# Provided passage
--- START ---

A very simple diagram like this is extremely effective in documenting a) what content is to be expected in the Data Product and b) what structure it should have. Neither point has to do with the technological solution of the product – it’s the business content and the structure of the data in real life. Sure, if the product is delivered as a relational database schema, it might look like the model above, but when we’re talking about communication, language, and understanding, that is not really important yet (naturally, there would be more detailed technical documentation to describe those aspects).
The model above also reveals some risks – we might be in the danger zone! Consider the Customer entity. For our Logistics Data Product, it’s important to be able to show which customers get which deliveries, but the Logistics department might have a completely different understanding of what a “Customer” means than the Customer Management department.

--- END ---

# Data block
--- START ---

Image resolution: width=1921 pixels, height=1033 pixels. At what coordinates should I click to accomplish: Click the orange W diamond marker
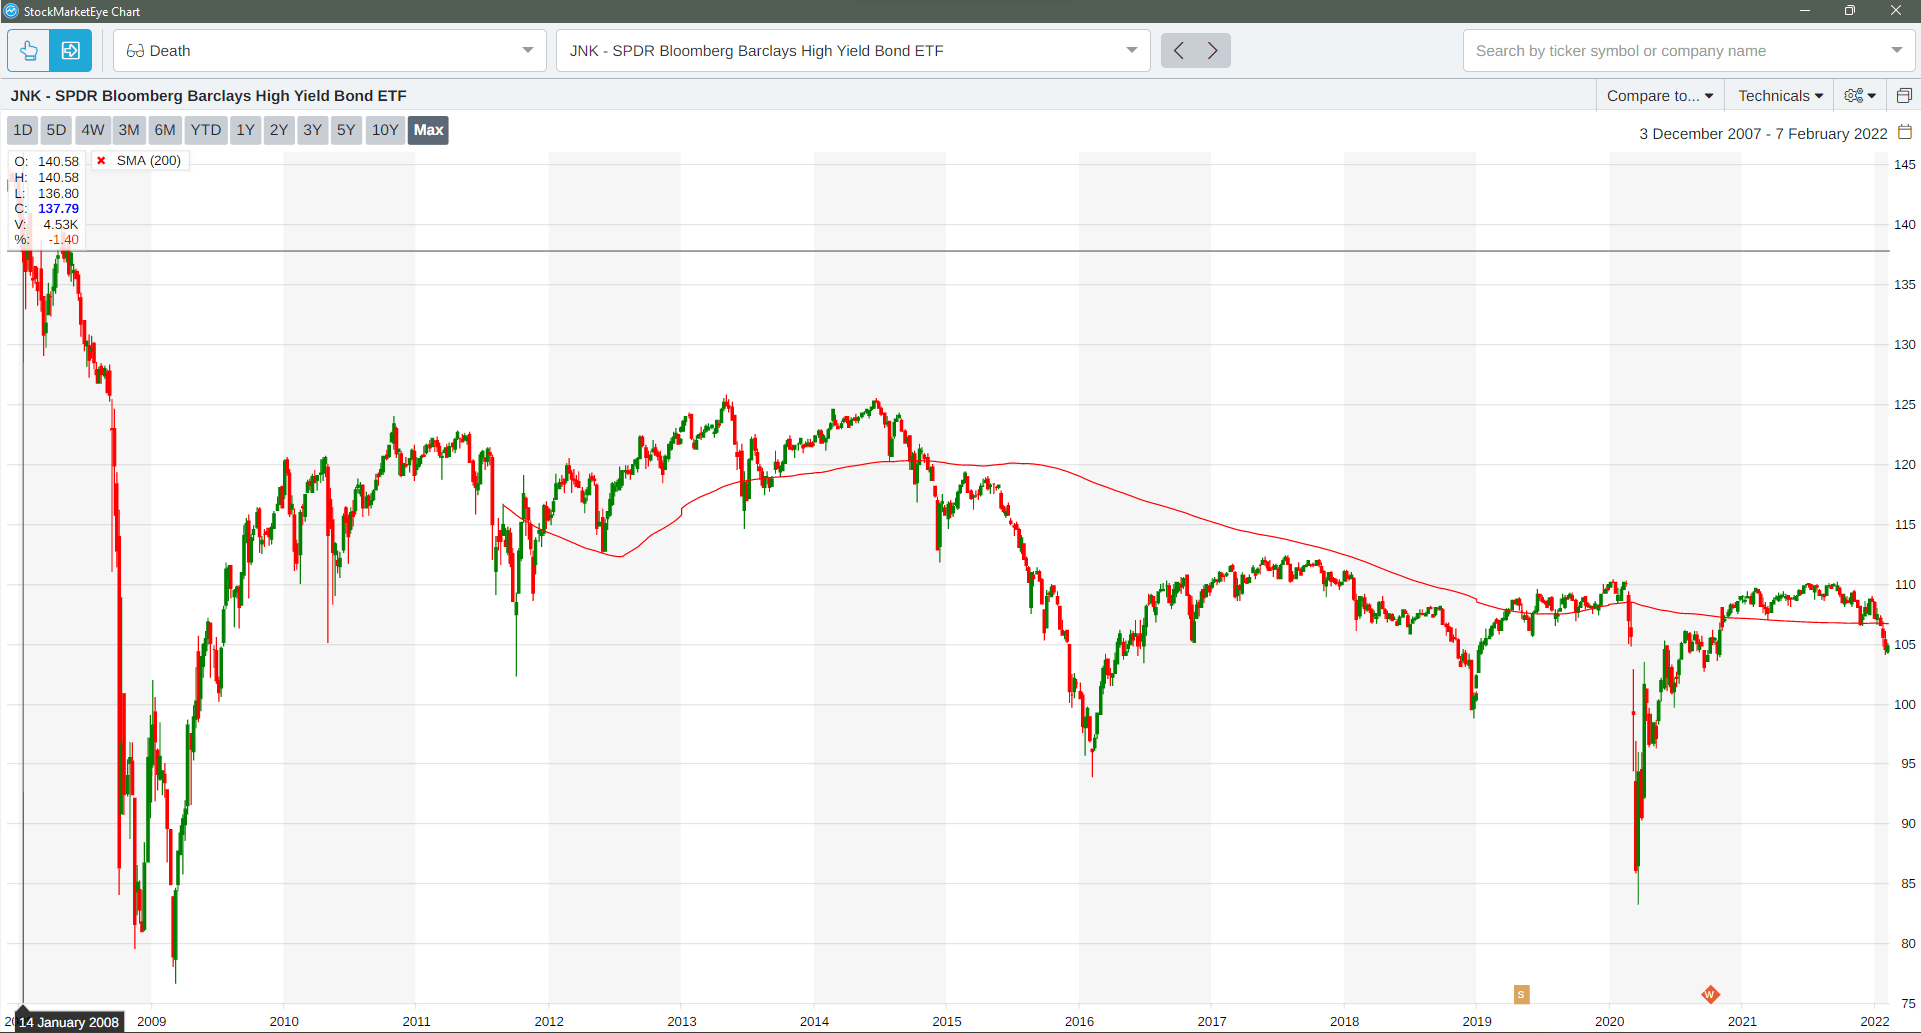(x=1710, y=994)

--- END ---

# Prompt
According to the passage on Data Products, which department might understand "Customer" differently from the Logistics department? This data isn't needed for the task.

# Full output
The Customer Management department.